In the case described here, dehiscence of the patient’s surgical wound communicated directly with surgical plating that was placed for stabilization of his pilon fracture. The mechanism by which the organism gained access to the site is unknown, but the hardware should be considered as a possible source, since cases of L adecarboxylata infection have been reported in association with foreign bodies and other medical devices (central venous lines).7 The patient was prescribed and completed a 1-month course of cephalexin, but his wound continued to worsen, requiring initiation of intravenous ertapenem for 6 weeks. As has been observed in the literature, this strain of L adecarboxylata was sensitive to all antimicrobials, although there have been documented instances of it producing extended-spectrum β-lactamase activity with resistance to ceftazidime, cefotaxime, aztreonam, and cefepime.3,8

Since 1991, approximately 24 documented cases have been reported in humans, with most being polymicrobial opportunistic infections ranging from catheter-related bacteremia to spontaneous bacterial peritonitis.
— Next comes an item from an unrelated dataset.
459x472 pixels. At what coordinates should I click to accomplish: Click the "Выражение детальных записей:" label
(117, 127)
A few cases have also been reported in immunocompetent individuals.9 This patient’s case describes the first documented incidence of L adecarboxylata being the causative organism of osteomyelitis in a human patient with or without immunocompromise. With the availability of more extensive laboratory evaluation in the identification of bacteria, documented isolation of L adecarboxylata as an infectious pathogen will likely increase and allow clinicians to more completely understand this organism’s role in human pathology and treat it more effectively.

References:

  1. Leclerc H. Biochemical study of pigmented Enterobacteriaceae [in French]. Ann Inst Pasteur (Paris). 1962;102:726-74
  2. Tamura K, Sakazaki R, Kosako Y, Yoshizaki E. Leclercia adecarboxylata gen. nov., comb. nov., formerly known as Escherichia adecarboxylata. Curr Microbiol. 1986;13(4):179-184.
  3. Bali R, Sharma P, Gupta K, Nagrath S. Pharyngeal and peritonsillar abscess due to Leclercia adecarboxylata in an immunocompetent patient. J Infect Dev Ctries. 2013;7(1):46-50.
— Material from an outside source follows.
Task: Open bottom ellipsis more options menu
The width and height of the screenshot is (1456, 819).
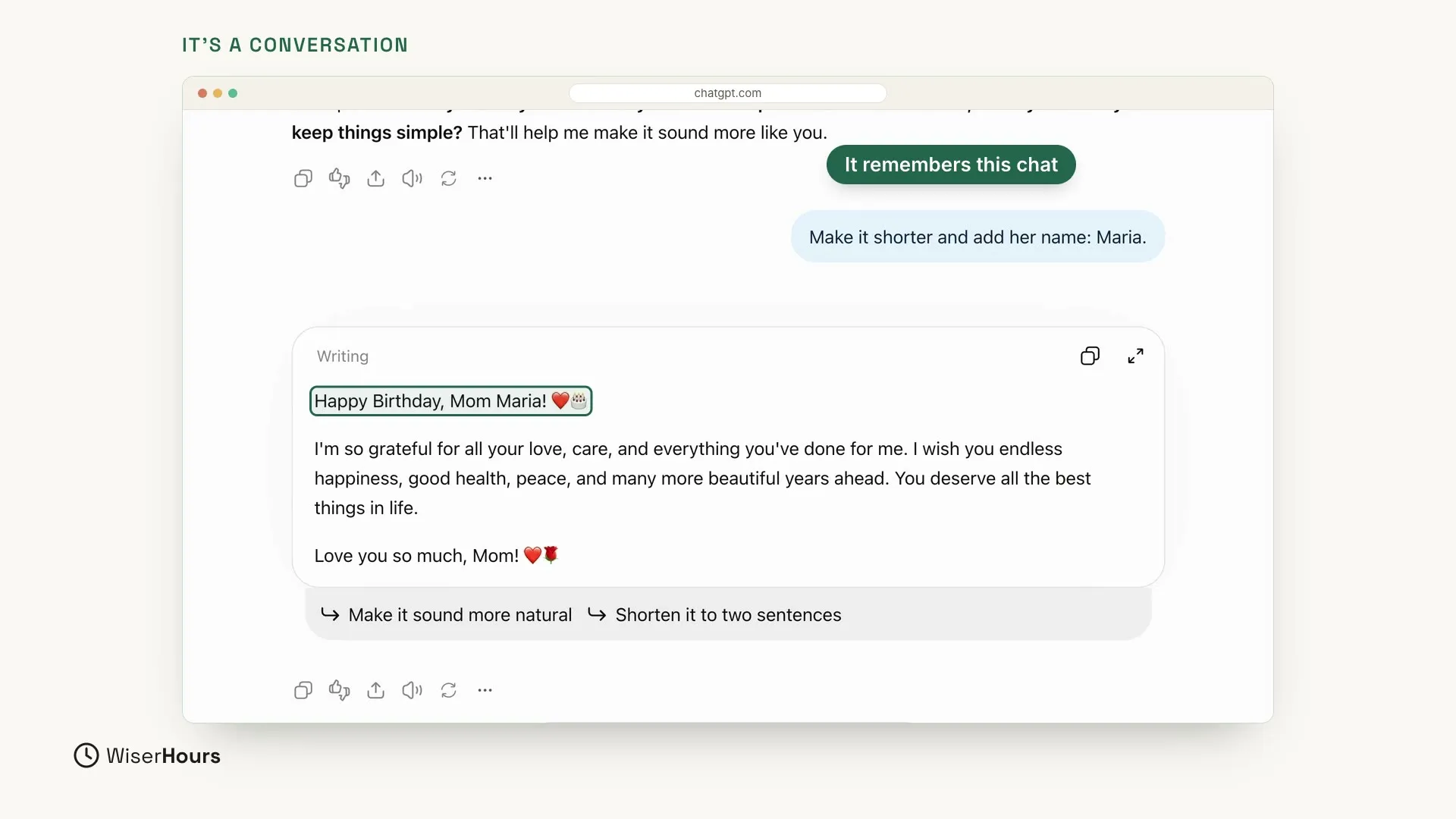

  4. Anuradha M. Leclercia adecarboxylata isolation: case reports and review. J Clin Diagn Res. 2014;8(12):DD03-DD0
  5. Hess B, Burchett A, Huntington MK. Leclercia adecarboxylata in an immunocompetent patient. J Med Microbiol. 2008;57(pt 7):896-898.
  6. Daza RM, Iborra J, Alonso N, Vera I, Portero F, Mendaza P. Isolation of Leclercia adecarboxylata in a cirrhotic patient [in Spanish]. Enferm Infecc Microbiol Clin. 1993;11(1):53-54.
  7. Grantham WJ, Funk SS, Schoenecker JG. Leclercia adecarboxylata musculoskeletal infection in an immune competent pediatric patient: an emerging pathogen? Case Rep Orthop. 2015;2015:160473.
  8. Mazzariol A, Zuliani J, Fontana R, Cornaglia G. Isolation from blood culture of a Leclercia adecarboxylata strain producing an SHV-12 extended-spectrum beta-lactamase. J Clin Microbiol. 2003;41(4):1738-1739.
  9. Keren Y, Keshet D, Eidelman M, Geffen Y, Raz-Pasteur A, Hussein K. Is Leclercia adecarboxylata a new and unfamiliar marine pathogen? J Clin Microbiol. 2014;52(5):1775-1776.